Thanks again for your answer,
I checked the geometry.xml file and changed the surface boundary condition to vacuum to see if that solved the problem. It did for that surface but now it is another surface that is giving me the same error. I have been trying to understand what is wrong with my code but I cant seem to get it. Do I need to change every surface boundary condition to vacuum? does that allow the transport of photons through the surfaces and their respective interactions? or, most probable, Im doing something wrong.
Maybe this is too much to ask but could you check my code and help me figure out what is wrong?
import openmc
%matplotlib inline
mat = openmc.Material()
mat.add_element('Ge',1.0)
mat.set_density('g/cm3',5.3)
mat2 = openmc.Material()
mat2.add_element('Al',1.0)
mat2.set_density('g/cm3',2.698)
mat3 = openmc.Material()
mat3.add_element('Be',1.0)
mat3.set_density('g/cm3',1.848)
materials = openmc.Materials([mat,mat2,mat3])

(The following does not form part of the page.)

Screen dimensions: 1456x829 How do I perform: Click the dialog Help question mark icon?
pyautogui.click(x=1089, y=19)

materials.cross_sections = "/Users/user196949/Documents/antonio/mcnp_endfb71/cross_sections.xml"
materials.export_to_xml()
cil1 = openmc.ZCylinder(r = 2.52)
cil2 = openmc.ZCylinder(r = 3)
cil3 = openmc.ZCylinder(r = 3.81,boundary_type = 'vacuum')
plano1 = openmc.ZPlane(z0 = +3,boundary_type = 'transmission')

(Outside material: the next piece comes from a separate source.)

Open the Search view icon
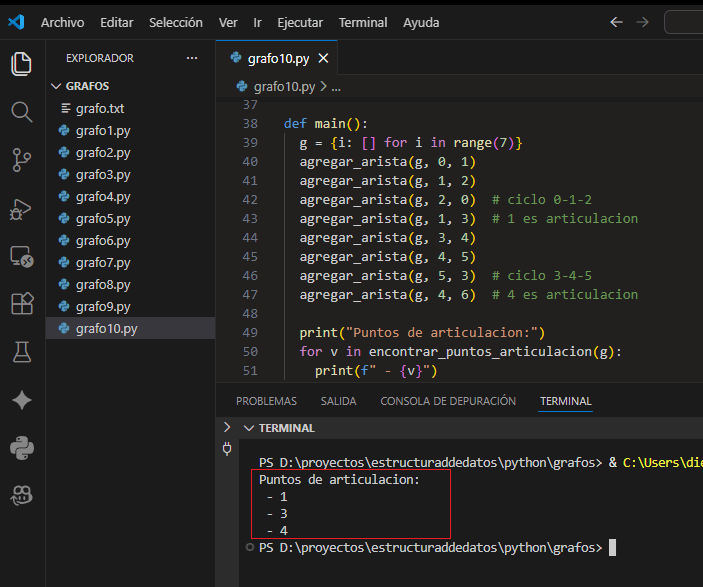703x587 pixels. (21, 111)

plano2 = openmc.ZPlane(z0 = +5.52,boundary_type = 'transmission')
plano3 = openmc.ZPlane(z0 = 0,boundary_type = 'vacuum')

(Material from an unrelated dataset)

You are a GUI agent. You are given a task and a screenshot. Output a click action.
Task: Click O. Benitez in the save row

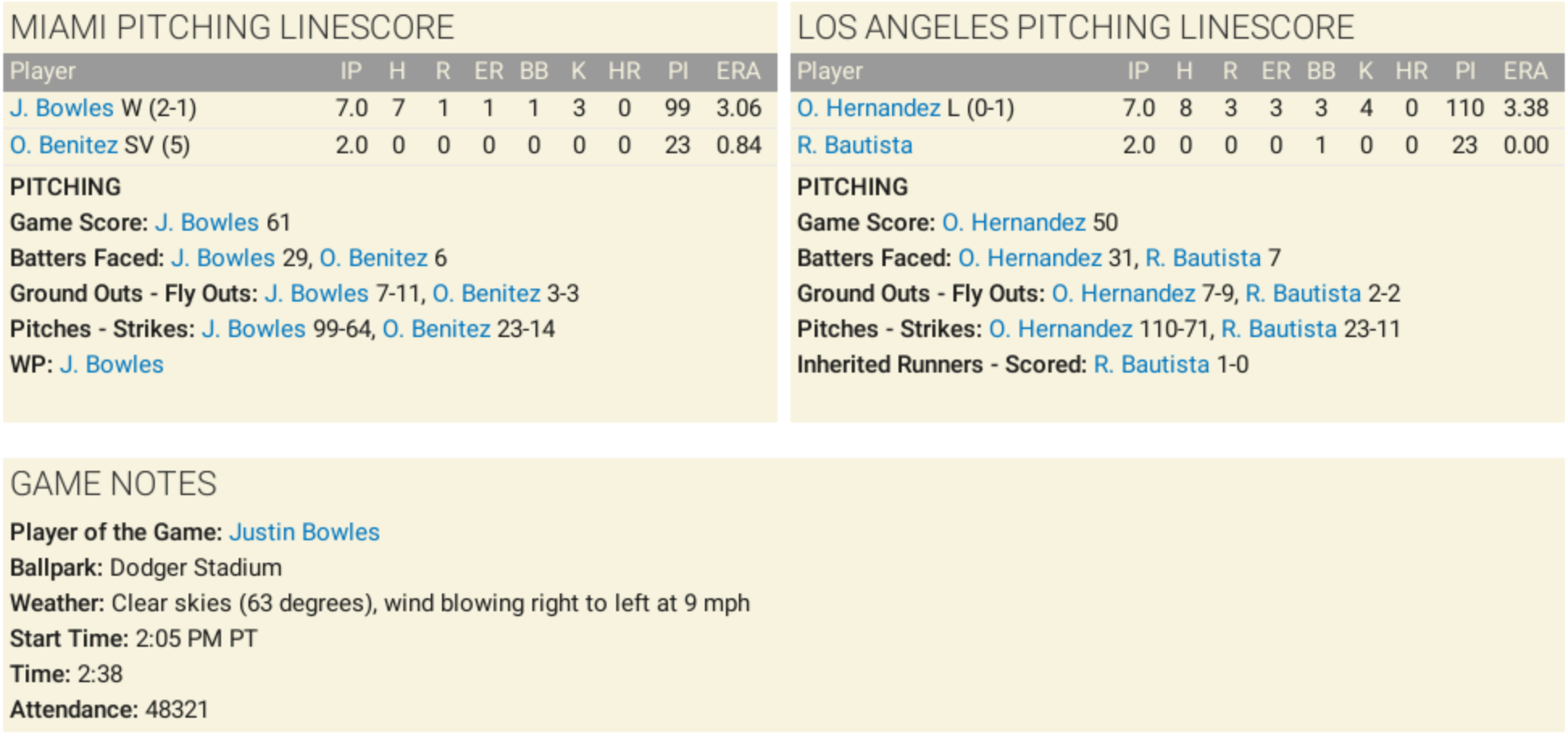point(64,145)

plano4 = openmc.ZPlane(z0 = +6.02,boundary_type = 'transmission')
plano5 = openmc.ZPlane(z0 = +6.07,boundary_type = 'vacuum')
#left = openmc.XPlane(x0 = -4, boundary_type = 'vacuum')
#right = openmc.XPlane(x0 = +4, boundary_type = 'vacuum')
#bot = openmc.YPlane(y0 = -1, boundary_type = 'vacuum')
#top = openmc.YPlane(y0 = +7, boundary_type = 'vacuum')
#box = openmc.rectngular_prism(width = 15,height = 15, boundary_type = 'vacuum')
univ = openmc.Sphere(r = 7, boundary_type = 'vacuum')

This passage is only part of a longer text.